> _QUOTED TEXT_:

↓↓↓

The solution that extremizes the variational problem of equation (7) is given by the self-consistent equations [see Tishby et al. (1999)]

\begin{align} p^{*} (a | w) & = \frac{1}{Z (w)} p (a) e^{β U (w, a)}, \end{align}

(9)

\begin{align} p (a) & = \sum_{w} p (w) p^{*} (a | w), \end{align}

(10)

with partition sum Z(w) = Σ_ap(a)e^βU⁽^w^,^a⁾.

In the limit case β → ∞where transformation costs are ignored, $p^{*} (a | w) = δ_{a a_{w}^{*}}$ is the perfectly rational policy for each value of w independent of any of the other policies and p(a) becomes a mixture of these solutions. Importantly, due to the low price of information processing $\frac{1}{β}$ , high values of the mutual information term in equation (7) will not lead to a penalization, which means that actions a can be very informative about the world-state w. The behavior of an actor with infinite computational resources will thus in general be very world-state-specific.

In the case where β → 0 the mutual information between actions and world-states is minimized to I(W; A) = 0, leading to p*(a|w) = p(a) ∀w, the maximal abstraction where all w elicit the same response. Within this limitation, the actor will, however, emit actions that maximize the expected utility Σ_w_, _ap(w)p(a) U(w, a) using the same policy for all world-states.

For values of the rationality parameter β in between these limit cases, that is 0 < β < ∞, the bounded rational actor trades off world-state-specific actions that lead to a higher expected utility for particular world-states (at the cost of an increased information processing rate), against more robust or abstract actions that yield a “good” expected utility for many world-states (which allows for a decreased information processing rate).

Note that the solution for the conditional distribution p^⋆(a|w) in the rate-distortion problem [equation (9)] is the same as the solution in the free energy case of the previous section [equation (4)], except that the prior p₀(a) is now defined as the marginal distribution p₀(a) = p(a) [see equation (10)]. This particular prior distribution minimizes the average relative entropy between p(a|w) and p(a) which is the mutual information between actions and world-states I(W; A).

↑↑↑

> _STATED TASK_: Rewrite the part of the bounded-rationality text that begins at the words "In the limit" and stops after "be very world-state-specific.", putting "unlimited computational resources" where it says "infinite computational resources".

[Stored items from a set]
↓↓↓

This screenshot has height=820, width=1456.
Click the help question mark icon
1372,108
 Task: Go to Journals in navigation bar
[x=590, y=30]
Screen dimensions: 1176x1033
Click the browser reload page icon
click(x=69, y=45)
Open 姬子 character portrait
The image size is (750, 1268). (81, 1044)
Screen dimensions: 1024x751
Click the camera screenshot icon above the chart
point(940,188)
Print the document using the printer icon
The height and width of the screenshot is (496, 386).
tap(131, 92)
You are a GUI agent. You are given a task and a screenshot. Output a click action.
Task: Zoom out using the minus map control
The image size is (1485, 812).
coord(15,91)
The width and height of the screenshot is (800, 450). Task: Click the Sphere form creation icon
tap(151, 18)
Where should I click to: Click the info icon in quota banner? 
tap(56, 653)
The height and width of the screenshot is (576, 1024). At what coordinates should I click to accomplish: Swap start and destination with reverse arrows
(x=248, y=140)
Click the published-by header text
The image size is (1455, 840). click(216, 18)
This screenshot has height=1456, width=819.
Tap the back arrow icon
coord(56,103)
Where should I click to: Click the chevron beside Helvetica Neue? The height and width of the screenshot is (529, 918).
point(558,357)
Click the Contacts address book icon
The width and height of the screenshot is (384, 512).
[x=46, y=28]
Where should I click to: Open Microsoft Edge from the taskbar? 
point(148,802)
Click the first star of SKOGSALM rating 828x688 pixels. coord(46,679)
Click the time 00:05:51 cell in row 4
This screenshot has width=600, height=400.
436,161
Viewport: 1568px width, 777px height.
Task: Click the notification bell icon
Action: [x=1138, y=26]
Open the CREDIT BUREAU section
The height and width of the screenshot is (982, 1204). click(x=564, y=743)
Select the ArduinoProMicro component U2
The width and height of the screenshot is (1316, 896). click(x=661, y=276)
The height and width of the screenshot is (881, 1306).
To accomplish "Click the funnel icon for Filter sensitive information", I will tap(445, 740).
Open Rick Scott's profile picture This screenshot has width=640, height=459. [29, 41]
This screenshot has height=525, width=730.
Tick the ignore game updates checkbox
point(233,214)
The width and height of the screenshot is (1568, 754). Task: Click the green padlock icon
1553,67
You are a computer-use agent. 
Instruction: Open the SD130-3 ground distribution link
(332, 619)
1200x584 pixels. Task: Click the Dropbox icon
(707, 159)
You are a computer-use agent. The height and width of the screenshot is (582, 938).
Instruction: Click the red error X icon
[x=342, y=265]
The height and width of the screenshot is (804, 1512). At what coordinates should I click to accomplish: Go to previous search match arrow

↑↑↑

> _OUTPUT FOR THIS EXERCISE_:
In the limit case β → ∞where transformation costs are ignored, $p^{*} (a | w) = δ_{a a_{w}^{*}}$ is the perfectly rational policy for each value of w independent of any of the other policies and p(a) becomes a mixture of these solutions. Importantly, due to the low price of information processing $\frac{1}{β}$ , high values of the mutual information term in equation (7) will not lead to a penalization, which means that actions a can be very informative about the world-state w. The behavior of an actor with unlimited computational resources will thus in general be very world-state-specific.